From identity theft to straw buyers, there are many facets to mortgage fraud

Reports increased 6.1% year over year in the second quarter of 2025

The number of mortgage fraud reports increased 7.6% year over year in the second quarter, according to the Federal Trade Commission. (Getty Images/iStockphoto)
The number of mortgage fraud reports increased 7.6% year over year in the second quarter, according to the Federal Trade Commission. (Getty Images/iStockphoto)

Mortgage fraud became a hot topic after President Trump tried to fire Federal Reserve Governor Lisa Cook over claims of mortgage fraud — allegations she denies and for which she hasn't been charged.

Trump accuses Cook of claiming two properties as her private residence in loan applications to get a better financing rate.
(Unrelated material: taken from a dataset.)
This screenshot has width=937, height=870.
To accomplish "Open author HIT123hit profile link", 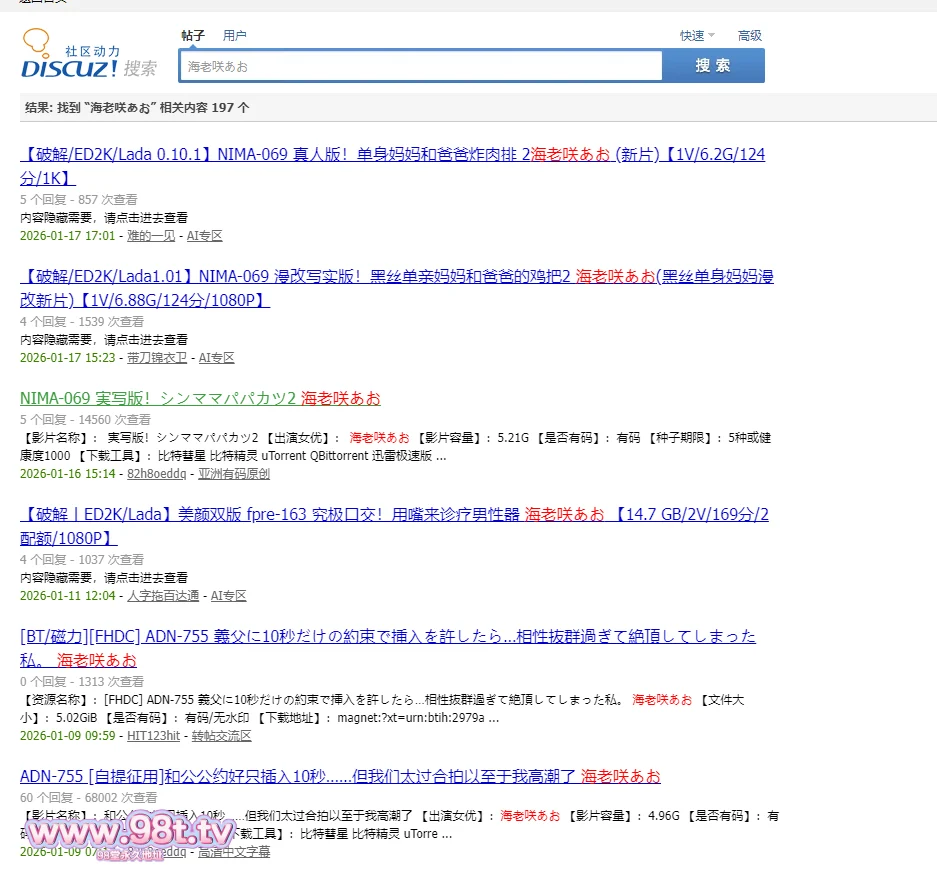I will (x=153, y=736).
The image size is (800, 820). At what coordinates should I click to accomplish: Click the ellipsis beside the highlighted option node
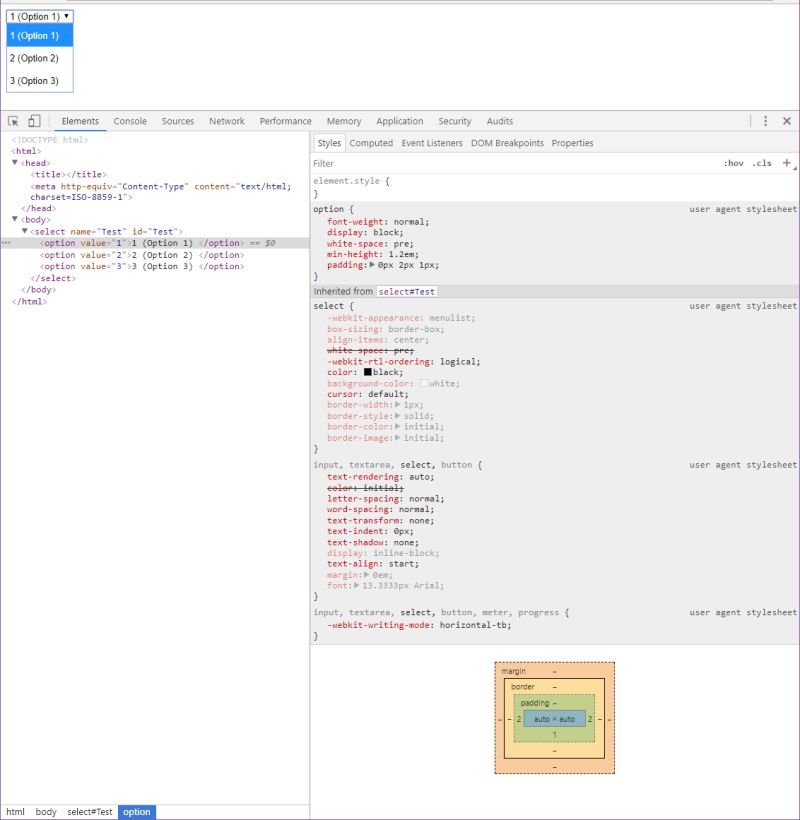(x=7, y=242)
The U.S. Court of Appeals for the District of Columbia Circuit has blocked her firing, and the president has filed an appeal with the Supreme Court.

The attempted removal of Cook has reignited scrutiny of mortgage fraud, an umbrella term for any intentional illegal activity that involves deceit or misdirection during the mortgage financing process, according to the US Office of the Comptroller of the Currency. Cook is accused of owner-occupancy fraud, but mortgage fraud can take many forms, targeting lenders and consumers.

Mortgage fraud losses reach $6 million

Mortgage fraud reports and monetary losses are on the rise. As technology advances, this ups the risk.

According to data from the Federal Trade Commission Consumer Sentinel Network, a database law enforcement uses, monetary losses from mortgage fraud doubled year over year to $6 million in the second quarter of 2025. The number of reports grew 7.3%, from 302 to 325.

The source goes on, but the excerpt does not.